Stated exercise:
Rewrite the entries below with "Viewport" replaced by "Display" everywhere, leaving everything else unchanged.

Exercise inputs:
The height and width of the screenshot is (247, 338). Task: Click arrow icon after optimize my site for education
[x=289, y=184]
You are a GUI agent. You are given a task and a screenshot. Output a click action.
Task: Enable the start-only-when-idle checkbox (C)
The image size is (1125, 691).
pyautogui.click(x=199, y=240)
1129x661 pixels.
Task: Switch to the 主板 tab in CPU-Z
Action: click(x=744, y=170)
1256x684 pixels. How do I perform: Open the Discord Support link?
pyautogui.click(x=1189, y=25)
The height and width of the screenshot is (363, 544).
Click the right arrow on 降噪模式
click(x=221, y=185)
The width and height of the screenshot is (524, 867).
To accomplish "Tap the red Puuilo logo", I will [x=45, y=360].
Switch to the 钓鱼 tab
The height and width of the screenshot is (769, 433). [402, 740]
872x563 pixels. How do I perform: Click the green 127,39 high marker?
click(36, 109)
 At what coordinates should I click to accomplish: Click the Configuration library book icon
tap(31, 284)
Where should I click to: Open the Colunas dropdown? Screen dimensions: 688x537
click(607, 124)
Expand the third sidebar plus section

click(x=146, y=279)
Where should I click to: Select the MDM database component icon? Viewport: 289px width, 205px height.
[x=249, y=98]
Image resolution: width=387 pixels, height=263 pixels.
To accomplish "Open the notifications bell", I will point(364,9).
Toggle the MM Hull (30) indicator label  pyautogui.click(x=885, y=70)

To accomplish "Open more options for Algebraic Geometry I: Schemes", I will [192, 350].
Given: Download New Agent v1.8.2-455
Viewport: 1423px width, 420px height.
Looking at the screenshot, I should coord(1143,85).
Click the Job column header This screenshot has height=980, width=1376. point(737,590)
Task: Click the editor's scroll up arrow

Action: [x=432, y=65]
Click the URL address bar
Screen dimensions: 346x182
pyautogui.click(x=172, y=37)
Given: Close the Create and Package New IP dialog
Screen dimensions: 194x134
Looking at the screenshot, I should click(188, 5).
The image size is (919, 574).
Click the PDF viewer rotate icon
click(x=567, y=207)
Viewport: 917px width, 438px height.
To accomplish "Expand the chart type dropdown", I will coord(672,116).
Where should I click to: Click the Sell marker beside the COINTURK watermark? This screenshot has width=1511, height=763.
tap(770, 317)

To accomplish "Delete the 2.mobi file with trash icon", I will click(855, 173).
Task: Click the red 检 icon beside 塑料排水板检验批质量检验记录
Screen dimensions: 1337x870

Exercise result:
The height and width of the screenshot is (247, 338). Task: Click arrow icon after optimize my site for education
[x=289, y=184]
You are a GUI agent. You are given a task and a screenshot. Output a click action.
Task: Enable the start-only-when-idle checkbox (C)
The image size is (1125, 691).
pyautogui.click(x=199, y=240)
1129x661 pixels.
Task: Switch to the 主板 tab in CPU-Z
Action: click(x=744, y=170)
1256x684 pixels. How do I perform: Open the Discord Support link?
pyautogui.click(x=1189, y=25)
The height and width of the screenshot is (363, 544).
Click the right arrow on 降噪模式
click(x=221, y=185)
The width and height of the screenshot is (524, 867).
To accomplish "Tap the red Puuilo logo", I will [x=45, y=360].
Switch to the 钓鱼 tab
The height and width of the screenshot is (769, 433). [402, 740]
872x563 pixels. How do I perform: Click the green 127,39 high marker?
click(36, 109)
 At what coordinates should I click to accomplish: Click the Configuration library book icon
tap(31, 284)
Where should I click to: Open the Colunas dropdown? Screen dimensions: 688x537
click(607, 124)
Expand the third sidebar plus section

click(x=146, y=279)
Where should I click to: Select the MDM database component icon? Display: 289px width, 205px height.
[x=249, y=98]
Image resolution: width=387 pixels, height=263 pixels.
To accomplish "Open the notifications bell", I will point(364,9).
Toggle the MM Hull (30) indicator label  pyautogui.click(x=885, y=70)

To accomplish "Open more options for Algebraic Geometry I: Schemes", I will [192, 350].
Given: Download New Agent v1.8.2-455
Display: 1423px width, 420px height.
Looking at the screenshot, I should coord(1143,85).
Click the Job column header This screenshot has height=980, width=1376. point(737,590)
Task: Click the editor's scroll up arrow

Action: [x=432, y=65]
Click the URL address bar
Screen dimensions: 346x182
pyautogui.click(x=172, y=37)
Given: Close the Create and Package New IP dialog
Screen dimensions: 194x134
Looking at the screenshot, I should click(188, 5).
The image size is (919, 574).
Click the PDF viewer rotate icon
click(x=567, y=207)
Display: 917px width, 438px height.
To accomplish "Expand the chart type dropdown", I will coord(672,116).
Where should I click to: Click the Sell marker beside the COINTURK watermark? This screenshot has width=1511, height=763.
tap(770, 317)

To accomplish "Delete the 2.mobi file with trash icon", I will click(855, 173).
Task: Click the red 检 icon beside 塑料排水板检验批质量检验记录
Screen dimensions: 1337x870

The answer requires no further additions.